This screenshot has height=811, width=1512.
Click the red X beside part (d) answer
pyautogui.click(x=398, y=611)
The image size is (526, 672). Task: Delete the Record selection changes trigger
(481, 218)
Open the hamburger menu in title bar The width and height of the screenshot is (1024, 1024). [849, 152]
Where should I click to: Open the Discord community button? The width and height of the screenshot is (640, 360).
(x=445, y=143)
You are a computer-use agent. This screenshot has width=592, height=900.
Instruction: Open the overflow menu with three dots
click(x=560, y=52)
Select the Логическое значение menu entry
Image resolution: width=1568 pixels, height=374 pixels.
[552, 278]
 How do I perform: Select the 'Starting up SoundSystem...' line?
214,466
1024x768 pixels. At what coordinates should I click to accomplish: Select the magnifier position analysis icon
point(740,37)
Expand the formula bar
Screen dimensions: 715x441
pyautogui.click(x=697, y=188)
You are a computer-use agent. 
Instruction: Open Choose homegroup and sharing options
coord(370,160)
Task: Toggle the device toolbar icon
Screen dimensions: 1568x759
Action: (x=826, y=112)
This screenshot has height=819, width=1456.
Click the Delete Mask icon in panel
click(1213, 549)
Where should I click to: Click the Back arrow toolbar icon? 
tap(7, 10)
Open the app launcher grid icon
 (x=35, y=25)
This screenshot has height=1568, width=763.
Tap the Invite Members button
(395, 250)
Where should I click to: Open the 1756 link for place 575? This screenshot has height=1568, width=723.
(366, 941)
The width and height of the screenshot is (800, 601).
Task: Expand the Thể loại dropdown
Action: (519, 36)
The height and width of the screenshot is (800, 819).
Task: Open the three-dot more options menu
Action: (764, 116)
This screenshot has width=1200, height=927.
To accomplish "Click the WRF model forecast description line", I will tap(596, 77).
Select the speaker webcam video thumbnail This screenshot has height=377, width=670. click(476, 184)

********

TASK GOAL: The lines from the one with "Screen dimensions: 1568x759" through the end of the data above are to be set down exactly, with both boundary lines included and no other lines.

YOUR SOLUTION:
Screen dimensions: 1568x759
Action: (x=826, y=112)
This screenshot has height=819, width=1456.
Click the Delete Mask icon in panel
click(1213, 549)
Where should I click to: Click the Back arrow toolbar icon? 
tap(7, 10)
Open the app launcher grid icon
 (x=35, y=25)
This screenshot has height=1568, width=763.
Tap the Invite Members button
(395, 250)
Where should I click to: Open the 1756 link for place 575? This screenshot has height=1568, width=723.
(366, 941)
The width and height of the screenshot is (800, 601).
Task: Expand the Thể loại dropdown
Action: (519, 36)
The height and width of the screenshot is (800, 819).
Task: Open the three-dot more options menu
Action: (764, 116)
This screenshot has width=1200, height=927.
To accomplish "Click the WRF model forecast description line", I will tap(596, 77).
Select the speaker webcam video thumbnail This screenshot has height=377, width=670. click(476, 184)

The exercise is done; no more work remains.